| GIVEN RECORDS |
◇ ◇ ◇

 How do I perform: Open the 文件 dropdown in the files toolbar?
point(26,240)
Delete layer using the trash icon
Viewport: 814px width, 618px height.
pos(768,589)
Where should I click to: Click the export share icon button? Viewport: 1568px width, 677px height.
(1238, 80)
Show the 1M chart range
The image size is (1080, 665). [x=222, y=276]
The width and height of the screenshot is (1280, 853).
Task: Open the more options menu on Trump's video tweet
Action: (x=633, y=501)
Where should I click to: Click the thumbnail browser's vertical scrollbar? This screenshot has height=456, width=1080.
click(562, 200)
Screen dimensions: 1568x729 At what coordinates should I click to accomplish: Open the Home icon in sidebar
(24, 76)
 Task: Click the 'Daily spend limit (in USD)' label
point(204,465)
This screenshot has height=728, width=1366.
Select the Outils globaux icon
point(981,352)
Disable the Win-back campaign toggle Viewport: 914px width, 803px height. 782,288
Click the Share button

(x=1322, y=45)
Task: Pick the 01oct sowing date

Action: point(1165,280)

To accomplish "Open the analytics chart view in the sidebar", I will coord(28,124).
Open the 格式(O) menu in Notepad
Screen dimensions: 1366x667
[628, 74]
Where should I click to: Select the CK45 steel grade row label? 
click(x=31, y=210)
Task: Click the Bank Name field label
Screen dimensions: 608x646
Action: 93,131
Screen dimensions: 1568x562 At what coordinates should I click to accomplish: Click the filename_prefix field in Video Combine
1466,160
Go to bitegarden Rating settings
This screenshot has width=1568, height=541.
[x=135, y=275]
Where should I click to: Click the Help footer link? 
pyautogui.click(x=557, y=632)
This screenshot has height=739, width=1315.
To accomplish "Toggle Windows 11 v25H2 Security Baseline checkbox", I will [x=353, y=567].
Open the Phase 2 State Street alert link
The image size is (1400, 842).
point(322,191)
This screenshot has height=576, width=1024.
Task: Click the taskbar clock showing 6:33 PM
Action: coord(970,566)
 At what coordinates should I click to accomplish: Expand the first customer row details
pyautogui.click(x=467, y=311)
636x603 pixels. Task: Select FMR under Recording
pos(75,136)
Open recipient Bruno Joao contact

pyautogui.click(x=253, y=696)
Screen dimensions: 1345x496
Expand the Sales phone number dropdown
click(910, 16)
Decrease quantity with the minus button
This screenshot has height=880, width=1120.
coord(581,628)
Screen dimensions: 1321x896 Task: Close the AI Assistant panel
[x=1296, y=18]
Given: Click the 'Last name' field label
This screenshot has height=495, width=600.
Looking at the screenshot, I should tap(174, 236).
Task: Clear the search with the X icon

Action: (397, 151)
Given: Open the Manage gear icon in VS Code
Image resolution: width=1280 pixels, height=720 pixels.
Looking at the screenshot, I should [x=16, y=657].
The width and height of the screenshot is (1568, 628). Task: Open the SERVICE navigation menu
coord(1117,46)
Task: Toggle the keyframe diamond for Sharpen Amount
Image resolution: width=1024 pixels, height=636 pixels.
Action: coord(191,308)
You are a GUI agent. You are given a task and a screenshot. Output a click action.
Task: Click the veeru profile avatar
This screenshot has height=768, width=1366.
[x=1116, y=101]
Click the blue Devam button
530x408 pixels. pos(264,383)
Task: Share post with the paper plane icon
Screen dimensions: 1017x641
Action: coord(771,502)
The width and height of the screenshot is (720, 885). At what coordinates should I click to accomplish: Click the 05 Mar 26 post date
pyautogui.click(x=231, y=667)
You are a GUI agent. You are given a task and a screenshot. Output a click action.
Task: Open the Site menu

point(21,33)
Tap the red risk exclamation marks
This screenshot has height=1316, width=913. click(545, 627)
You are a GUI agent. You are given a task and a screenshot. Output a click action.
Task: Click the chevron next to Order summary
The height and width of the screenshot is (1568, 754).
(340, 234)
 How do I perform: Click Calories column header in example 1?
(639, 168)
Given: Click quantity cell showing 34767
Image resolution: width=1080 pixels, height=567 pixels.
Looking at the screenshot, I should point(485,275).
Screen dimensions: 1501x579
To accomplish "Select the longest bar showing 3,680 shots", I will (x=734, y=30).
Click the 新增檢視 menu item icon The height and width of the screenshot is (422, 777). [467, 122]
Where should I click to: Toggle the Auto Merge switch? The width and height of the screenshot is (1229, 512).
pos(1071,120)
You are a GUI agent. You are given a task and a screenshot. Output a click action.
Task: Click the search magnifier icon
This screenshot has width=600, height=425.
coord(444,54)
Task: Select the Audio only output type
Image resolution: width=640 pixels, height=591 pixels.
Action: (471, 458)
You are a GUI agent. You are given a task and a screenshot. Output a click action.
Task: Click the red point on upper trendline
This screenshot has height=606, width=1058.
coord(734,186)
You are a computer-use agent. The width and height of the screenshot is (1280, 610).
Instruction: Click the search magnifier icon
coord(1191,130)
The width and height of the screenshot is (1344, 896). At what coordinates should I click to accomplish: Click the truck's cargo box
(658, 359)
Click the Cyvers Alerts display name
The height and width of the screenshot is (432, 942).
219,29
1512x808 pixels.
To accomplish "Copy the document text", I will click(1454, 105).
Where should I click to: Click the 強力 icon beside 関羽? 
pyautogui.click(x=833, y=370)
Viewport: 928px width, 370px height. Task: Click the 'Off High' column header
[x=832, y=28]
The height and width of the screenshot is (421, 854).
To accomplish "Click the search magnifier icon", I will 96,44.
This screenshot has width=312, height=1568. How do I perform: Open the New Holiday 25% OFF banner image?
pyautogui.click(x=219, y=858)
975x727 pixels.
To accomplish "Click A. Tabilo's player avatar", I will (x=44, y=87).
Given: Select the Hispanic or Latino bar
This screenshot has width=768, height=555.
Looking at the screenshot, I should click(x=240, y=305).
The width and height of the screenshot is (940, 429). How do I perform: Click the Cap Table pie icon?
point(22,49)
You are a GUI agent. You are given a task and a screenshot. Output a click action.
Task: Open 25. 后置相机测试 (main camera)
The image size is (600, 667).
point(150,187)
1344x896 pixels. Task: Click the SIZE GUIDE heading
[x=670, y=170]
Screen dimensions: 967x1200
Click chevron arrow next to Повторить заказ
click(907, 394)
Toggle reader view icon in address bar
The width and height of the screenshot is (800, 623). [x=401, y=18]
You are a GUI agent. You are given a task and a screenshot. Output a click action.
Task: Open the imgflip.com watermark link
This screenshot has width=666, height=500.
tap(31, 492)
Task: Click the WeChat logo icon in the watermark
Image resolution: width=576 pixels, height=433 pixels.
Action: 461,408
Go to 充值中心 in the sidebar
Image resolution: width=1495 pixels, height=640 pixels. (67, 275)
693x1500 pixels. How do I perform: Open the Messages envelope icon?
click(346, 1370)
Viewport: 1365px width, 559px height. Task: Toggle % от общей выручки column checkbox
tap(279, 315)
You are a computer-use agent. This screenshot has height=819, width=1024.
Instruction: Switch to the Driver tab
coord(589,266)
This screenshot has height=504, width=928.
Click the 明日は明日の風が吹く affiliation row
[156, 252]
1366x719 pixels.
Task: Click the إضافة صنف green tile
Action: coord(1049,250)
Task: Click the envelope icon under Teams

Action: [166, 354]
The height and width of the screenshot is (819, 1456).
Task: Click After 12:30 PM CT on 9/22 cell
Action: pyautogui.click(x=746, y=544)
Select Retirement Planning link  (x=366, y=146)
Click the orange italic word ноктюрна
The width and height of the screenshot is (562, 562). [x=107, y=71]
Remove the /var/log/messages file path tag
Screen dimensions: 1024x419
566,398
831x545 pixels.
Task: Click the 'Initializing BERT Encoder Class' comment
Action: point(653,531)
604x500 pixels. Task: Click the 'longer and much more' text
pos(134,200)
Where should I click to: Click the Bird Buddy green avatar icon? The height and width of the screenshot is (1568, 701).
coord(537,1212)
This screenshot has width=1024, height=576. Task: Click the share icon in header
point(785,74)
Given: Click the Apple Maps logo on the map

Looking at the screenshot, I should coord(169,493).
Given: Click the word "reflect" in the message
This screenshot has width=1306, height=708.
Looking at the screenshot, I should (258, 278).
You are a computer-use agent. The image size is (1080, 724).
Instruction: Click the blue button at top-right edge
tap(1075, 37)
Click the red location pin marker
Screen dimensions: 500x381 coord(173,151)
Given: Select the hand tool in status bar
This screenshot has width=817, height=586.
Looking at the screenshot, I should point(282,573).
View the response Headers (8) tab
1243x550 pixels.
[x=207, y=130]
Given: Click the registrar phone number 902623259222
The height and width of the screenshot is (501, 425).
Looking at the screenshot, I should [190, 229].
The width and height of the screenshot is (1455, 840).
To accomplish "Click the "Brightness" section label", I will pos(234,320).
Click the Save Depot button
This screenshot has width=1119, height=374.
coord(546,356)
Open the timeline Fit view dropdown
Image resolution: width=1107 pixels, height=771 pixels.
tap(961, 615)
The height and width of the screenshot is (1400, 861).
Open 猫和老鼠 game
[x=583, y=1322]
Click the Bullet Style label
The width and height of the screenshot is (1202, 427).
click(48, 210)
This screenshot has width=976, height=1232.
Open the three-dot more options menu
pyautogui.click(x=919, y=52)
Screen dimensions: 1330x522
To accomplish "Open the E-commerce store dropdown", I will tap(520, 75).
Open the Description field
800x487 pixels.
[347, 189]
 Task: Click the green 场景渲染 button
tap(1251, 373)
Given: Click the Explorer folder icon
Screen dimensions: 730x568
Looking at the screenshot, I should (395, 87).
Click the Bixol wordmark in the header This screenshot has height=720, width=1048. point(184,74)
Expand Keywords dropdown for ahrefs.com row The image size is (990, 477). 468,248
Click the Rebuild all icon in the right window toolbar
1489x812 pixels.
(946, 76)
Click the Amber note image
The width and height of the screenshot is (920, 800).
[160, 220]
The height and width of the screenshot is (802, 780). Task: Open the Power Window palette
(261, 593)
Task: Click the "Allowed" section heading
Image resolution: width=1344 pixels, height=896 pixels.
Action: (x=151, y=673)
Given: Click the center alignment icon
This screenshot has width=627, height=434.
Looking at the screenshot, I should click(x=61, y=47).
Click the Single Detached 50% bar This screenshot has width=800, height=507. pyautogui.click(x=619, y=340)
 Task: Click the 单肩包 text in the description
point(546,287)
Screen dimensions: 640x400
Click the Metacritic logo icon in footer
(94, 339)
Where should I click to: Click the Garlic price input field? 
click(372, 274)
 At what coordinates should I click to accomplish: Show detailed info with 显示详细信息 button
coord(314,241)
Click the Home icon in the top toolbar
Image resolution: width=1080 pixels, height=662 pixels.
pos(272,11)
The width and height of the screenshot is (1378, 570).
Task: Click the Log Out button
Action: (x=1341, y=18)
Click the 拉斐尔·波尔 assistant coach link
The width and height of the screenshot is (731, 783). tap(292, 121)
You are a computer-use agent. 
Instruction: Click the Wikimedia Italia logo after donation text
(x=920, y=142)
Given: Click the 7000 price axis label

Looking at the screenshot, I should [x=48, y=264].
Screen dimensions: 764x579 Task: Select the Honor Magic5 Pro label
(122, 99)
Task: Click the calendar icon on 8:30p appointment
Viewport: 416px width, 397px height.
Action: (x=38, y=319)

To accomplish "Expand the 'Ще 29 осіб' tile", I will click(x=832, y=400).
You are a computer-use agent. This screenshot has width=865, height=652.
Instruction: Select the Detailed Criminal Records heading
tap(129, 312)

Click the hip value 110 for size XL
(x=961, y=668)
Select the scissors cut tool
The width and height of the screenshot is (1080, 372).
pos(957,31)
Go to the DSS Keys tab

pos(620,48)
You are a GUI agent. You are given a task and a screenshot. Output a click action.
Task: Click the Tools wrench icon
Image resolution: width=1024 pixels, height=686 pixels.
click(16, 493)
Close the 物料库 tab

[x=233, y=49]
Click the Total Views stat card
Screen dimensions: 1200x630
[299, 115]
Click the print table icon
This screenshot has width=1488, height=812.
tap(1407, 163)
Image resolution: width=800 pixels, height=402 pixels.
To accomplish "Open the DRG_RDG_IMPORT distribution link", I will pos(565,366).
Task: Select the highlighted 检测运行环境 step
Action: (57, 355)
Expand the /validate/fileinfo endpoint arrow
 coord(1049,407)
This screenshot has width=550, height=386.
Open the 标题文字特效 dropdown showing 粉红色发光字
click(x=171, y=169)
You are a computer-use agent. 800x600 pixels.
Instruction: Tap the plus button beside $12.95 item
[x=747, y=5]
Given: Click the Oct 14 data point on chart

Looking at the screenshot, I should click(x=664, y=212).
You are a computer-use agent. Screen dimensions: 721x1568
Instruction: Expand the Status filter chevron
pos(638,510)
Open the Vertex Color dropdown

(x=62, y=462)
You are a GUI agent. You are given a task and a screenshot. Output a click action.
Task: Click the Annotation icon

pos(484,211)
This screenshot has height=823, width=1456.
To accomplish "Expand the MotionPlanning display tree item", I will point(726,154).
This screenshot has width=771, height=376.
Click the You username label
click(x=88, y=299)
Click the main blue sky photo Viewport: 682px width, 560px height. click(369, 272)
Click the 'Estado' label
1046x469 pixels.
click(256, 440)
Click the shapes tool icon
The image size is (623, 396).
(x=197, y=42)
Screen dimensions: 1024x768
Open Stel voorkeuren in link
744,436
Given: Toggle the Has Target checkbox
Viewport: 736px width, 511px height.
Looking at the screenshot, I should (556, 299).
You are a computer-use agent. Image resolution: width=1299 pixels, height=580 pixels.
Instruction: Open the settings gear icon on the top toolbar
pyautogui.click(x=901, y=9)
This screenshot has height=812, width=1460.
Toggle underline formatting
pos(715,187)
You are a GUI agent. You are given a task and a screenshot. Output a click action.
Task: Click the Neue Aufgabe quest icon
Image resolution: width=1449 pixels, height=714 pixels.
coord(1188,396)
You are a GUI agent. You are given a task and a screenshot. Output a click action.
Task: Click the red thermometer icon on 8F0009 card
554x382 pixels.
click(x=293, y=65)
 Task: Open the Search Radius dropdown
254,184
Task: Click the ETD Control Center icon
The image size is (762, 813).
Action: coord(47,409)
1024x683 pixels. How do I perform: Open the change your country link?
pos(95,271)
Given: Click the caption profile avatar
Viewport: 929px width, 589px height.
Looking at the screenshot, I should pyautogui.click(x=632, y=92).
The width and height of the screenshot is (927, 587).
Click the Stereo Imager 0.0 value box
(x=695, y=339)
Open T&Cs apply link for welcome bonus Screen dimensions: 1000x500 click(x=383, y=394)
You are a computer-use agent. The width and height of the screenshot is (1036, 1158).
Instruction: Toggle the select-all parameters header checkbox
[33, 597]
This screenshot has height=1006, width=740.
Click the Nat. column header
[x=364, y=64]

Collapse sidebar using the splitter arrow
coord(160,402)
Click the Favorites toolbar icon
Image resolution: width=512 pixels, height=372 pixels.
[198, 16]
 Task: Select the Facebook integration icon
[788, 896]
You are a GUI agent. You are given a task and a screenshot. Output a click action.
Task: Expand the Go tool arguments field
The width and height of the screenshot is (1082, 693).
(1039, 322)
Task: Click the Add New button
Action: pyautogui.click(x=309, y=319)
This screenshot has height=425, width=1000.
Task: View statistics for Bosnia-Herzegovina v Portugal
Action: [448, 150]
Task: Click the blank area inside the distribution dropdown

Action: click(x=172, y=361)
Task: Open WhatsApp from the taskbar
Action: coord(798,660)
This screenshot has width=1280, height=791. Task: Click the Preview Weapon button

◇ ◇ ◇

| ACTIVITY |
Write out, from the lines above, only those from the line with "Screen dimensions: 967x1200" to the line with "Remove the /var/log/messages file path tag", exactly as given, including the first and the last.

| EXPECTED ANSWER |
Screen dimensions: 967x1200
Click chevron arrow next to Повторить заказ
click(907, 394)
Toggle reader view icon in address bar
The width and height of the screenshot is (800, 623). [x=401, y=18]
You are a GUI agent. You are given a task and a screenshot. Output a click action.
Task: Open the imgflip.com watermark link
This screenshot has width=666, height=500.
tap(31, 492)
Task: Click the WeChat logo icon in the watermark
Image resolution: width=576 pixels, height=433 pixels.
Action: 461,408
Go to 充值中心 in the sidebar
Image resolution: width=1495 pixels, height=640 pixels. (67, 275)
693x1500 pixels. How do I perform: Open the Messages envelope icon?
click(346, 1370)
Viewport: 1365px width, 559px height. Task: Toggle % от общей выручки column checkbox
tap(279, 315)
You are a computer-use agent. This screenshot has height=819, width=1024.
Instruction: Switch to the Driver tab
coord(589,266)
This screenshot has height=504, width=928.
Click the 明日は明日の風が吹く affiliation row
[156, 252]
1366x719 pixels.
Task: Click the إضافة صنف green tile
Action: coord(1049,250)
Task: Click the envelope icon under Teams

Action: [166, 354]
The height and width of the screenshot is (819, 1456).
Task: Click After 12:30 PM CT on 9/22 cell
Action: pyautogui.click(x=746, y=544)
Select Retirement Planning link  (x=366, y=146)
Click the orange italic word ноктюрна
The width and height of the screenshot is (562, 562). [x=107, y=71]
Remove the /var/log/messages file path tag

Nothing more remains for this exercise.